Look below for the lines from the one with "The height and width of the screenshot is (1456, 819)." to the one with "708x527 pixels.", and copy exactly those lines, both ends included.

--

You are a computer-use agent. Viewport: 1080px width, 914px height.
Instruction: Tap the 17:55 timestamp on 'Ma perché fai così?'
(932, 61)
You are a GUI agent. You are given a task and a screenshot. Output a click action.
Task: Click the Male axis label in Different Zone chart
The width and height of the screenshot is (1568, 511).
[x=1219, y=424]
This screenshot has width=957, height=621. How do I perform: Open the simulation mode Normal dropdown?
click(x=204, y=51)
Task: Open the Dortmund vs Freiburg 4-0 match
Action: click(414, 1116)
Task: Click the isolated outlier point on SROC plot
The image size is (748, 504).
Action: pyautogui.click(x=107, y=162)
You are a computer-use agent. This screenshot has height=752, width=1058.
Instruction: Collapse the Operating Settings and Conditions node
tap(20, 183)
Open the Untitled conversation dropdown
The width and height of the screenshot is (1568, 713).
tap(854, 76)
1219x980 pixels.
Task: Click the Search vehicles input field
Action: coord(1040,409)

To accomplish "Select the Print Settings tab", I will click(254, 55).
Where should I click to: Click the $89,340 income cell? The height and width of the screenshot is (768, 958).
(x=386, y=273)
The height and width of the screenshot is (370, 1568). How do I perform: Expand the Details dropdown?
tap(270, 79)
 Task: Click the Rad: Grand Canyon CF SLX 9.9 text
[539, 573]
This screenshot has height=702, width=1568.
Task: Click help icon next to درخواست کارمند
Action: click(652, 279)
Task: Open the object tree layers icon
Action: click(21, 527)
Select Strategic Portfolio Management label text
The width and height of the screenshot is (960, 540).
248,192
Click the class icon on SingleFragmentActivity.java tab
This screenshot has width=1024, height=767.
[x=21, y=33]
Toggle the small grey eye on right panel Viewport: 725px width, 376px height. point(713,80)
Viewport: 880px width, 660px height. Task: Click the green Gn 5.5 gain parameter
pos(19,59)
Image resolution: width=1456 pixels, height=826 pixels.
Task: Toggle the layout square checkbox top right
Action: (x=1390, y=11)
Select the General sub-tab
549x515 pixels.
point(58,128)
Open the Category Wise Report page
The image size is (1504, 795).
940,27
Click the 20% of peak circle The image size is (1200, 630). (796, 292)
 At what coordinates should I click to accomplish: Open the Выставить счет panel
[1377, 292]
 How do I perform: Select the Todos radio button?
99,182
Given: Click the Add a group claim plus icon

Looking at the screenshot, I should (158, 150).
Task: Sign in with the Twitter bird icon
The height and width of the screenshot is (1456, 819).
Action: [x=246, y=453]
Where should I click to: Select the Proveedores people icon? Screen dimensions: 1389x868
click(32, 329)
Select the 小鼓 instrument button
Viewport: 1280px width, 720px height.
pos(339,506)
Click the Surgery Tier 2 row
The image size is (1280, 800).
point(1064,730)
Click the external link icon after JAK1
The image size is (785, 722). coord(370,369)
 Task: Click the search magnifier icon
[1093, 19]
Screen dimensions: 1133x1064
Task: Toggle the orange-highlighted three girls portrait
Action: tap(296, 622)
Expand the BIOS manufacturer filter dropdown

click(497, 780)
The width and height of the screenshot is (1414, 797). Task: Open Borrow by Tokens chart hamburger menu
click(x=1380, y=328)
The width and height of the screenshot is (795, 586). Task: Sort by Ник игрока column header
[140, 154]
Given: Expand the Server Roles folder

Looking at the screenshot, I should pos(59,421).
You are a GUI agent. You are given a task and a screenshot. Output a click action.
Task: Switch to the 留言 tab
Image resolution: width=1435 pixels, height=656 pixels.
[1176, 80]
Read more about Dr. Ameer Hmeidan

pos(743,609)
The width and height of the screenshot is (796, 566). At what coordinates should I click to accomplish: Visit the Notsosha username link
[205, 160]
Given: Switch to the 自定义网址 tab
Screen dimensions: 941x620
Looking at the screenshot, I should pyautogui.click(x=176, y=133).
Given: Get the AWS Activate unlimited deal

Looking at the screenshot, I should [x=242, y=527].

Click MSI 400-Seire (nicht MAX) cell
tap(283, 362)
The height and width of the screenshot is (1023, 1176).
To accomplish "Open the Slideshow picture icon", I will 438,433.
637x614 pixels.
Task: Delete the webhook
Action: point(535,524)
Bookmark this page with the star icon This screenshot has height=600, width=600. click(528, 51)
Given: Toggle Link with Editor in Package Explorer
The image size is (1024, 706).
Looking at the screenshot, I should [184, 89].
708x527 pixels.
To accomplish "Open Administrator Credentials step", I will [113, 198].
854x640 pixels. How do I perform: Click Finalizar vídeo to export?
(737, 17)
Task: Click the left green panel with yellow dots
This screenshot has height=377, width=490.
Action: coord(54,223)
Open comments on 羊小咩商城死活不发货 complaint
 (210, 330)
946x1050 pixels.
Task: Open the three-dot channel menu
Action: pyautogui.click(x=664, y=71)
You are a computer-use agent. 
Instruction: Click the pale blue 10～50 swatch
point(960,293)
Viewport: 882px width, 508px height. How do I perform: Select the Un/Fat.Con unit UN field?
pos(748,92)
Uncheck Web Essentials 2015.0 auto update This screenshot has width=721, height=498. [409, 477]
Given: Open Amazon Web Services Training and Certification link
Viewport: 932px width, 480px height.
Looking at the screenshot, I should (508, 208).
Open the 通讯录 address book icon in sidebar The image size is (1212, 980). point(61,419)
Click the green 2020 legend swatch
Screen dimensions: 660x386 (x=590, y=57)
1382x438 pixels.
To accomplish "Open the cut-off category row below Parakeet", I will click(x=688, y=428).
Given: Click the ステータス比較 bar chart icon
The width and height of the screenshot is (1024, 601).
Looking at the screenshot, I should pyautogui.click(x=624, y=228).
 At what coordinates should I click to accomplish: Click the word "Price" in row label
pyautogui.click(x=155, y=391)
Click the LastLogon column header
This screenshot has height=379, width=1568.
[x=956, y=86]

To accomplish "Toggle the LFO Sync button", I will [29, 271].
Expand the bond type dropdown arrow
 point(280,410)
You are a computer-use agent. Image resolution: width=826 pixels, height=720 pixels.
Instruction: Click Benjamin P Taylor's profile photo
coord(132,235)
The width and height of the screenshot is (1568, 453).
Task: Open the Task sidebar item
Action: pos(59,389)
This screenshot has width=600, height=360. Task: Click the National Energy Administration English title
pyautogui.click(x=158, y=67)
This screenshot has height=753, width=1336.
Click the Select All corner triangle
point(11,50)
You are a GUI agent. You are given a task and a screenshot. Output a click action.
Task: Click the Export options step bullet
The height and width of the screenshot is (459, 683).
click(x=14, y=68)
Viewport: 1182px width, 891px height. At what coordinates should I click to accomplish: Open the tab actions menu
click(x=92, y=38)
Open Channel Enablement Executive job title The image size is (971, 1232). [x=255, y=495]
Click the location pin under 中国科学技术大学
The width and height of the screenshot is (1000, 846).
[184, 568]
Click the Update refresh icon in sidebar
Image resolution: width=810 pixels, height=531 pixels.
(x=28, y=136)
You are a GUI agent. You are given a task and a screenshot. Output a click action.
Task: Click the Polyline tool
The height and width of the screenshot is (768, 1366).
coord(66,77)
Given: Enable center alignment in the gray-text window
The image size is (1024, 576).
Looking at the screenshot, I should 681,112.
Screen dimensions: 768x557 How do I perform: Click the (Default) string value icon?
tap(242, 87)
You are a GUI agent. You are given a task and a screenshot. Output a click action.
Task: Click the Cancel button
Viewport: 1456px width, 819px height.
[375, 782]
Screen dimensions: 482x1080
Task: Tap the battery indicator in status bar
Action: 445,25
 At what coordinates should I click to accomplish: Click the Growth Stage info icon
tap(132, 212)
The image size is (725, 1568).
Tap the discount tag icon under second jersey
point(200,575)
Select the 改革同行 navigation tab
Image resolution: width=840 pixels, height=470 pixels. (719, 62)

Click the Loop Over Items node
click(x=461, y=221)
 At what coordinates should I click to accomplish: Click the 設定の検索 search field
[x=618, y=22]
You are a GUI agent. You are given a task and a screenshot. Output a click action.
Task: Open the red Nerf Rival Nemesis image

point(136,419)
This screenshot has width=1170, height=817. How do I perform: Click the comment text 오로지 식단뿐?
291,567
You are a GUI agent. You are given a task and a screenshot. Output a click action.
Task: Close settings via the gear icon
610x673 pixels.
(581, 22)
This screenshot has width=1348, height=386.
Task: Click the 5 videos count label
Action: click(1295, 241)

--

# Answer space:
The height and width of the screenshot is (1456, 819).
Action: [x=246, y=453]
Where should I click to: Select the Proveedores people icon? Screen dimensions: 1389x868
click(32, 329)
Select the 小鼓 instrument button
Viewport: 1280px width, 720px height.
pos(339,506)
Click the Surgery Tier 2 row
The image size is (1280, 800).
point(1064,730)
Click the external link icon after JAK1
The image size is (785, 722). coord(370,369)
 Task: Click the search magnifier icon
[1093, 19]
Screen dimensions: 1133x1064
Task: Toggle the orange-highlighted three girls portrait
Action: tap(296, 622)
Expand the BIOS manufacturer filter dropdown

click(497, 780)
The width and height of the screenshot is (1414, 797). Task: Open Borrow by Tokens chart hamburger menu
click(x=1380, y=328)
The width and height of the screenshot is (795, 586). Task: Sort by Ник игрока column header
[140, 154]
Given: Expand the Server Roles folder

Looking at the screenshot, I should pos(59,421).
You are a GUI agent. You are given a task and a screenshot. Output a click action.
Task: Switch to the 留言 tab
Image resolution: width=1435 pixels, height=656 pixels.
[1176, 80]
Read more about Dr. Ameer Hmeidan

pos(743,609)
The width and height of the screenshot is (796, 566). At what coordinates should I click to accomplish: Visit the Notsosha username link
[205, 160]
Given: Switch to the 自定义网址 tab
Screen dimensions: 941x620
Looking at the screenshot, I should pyautogui.click(x=176, y=133).
Given: Get the AWS Activate unlimited deal

Looking at the screenshot, I should [x=242, y=527].

Click MSI 400-Seire (nicht MAX) cell
tap(283, 362)
The height and width of the screenshot is (1023, 1176).
To accomplish "Open the Slideshow picture icon", I will 438,433.
637x614 pixels.
Task: Delete the webhook
Action: point(535,524)
Bookmark this page with the star icon This screenshot has height=600, width=600. click(528, 51)
Given: Toggle Link with Editor in Package Explorer
The image size is (1024, 706).
Looking at the screenshot, I should [184, 89].
708x527 pixels.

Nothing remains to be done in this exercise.